The EDPB is composed of the representatives of the national data protection authorities and is charged to ensure the consistent application of data protection rules throughout the European Union, published on the 16th of november 2018 guidelines (3/2018) stating the GDPR’s territorial scope of application. This version has been redacted for public inspection.
The « Establishment » criterion
Firstly, regarding the « Establishment » criterion, the EDPB stresses that whether the data processor or the controller is established on the European Union territory : they must comply with the Regulation.

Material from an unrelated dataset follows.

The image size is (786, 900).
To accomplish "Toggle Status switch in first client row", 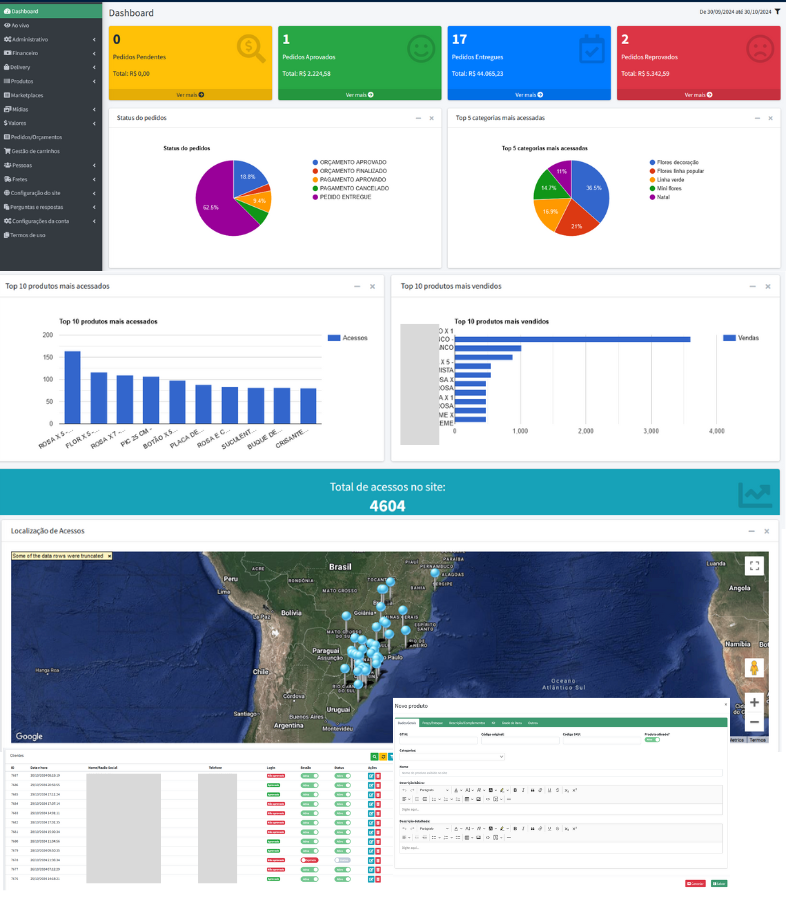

This rule embodies the odd situation where a data processor is established on the European Union territory for data processing ,which is not targeting European individuals, on behalf of a controller located outside the Union.
The « targeting » criterion
Secondly, according to the « targeting » criterion, a controller or a processor must comply with the GDPR if his activity is targeting individuals on the European Union’s territory. The EDPB recommends a twofold approach by determining first if the data processing concerns European individuals, and secondly if it relates to the offering of goods, services or the monitoring of data subjects’ behaviour in the Union.
The other treated aspects
The EDPB also refines the comprehensiveness of the Regulation by illustrating other specific situations. For instance, the case in which a Member State’s law may apply by virtue of public international law to a processor or a controller established in a non-Union state. It has also examined the case, regarding the obligations and responsibilities of representatives of controllers and processors not located in the Union.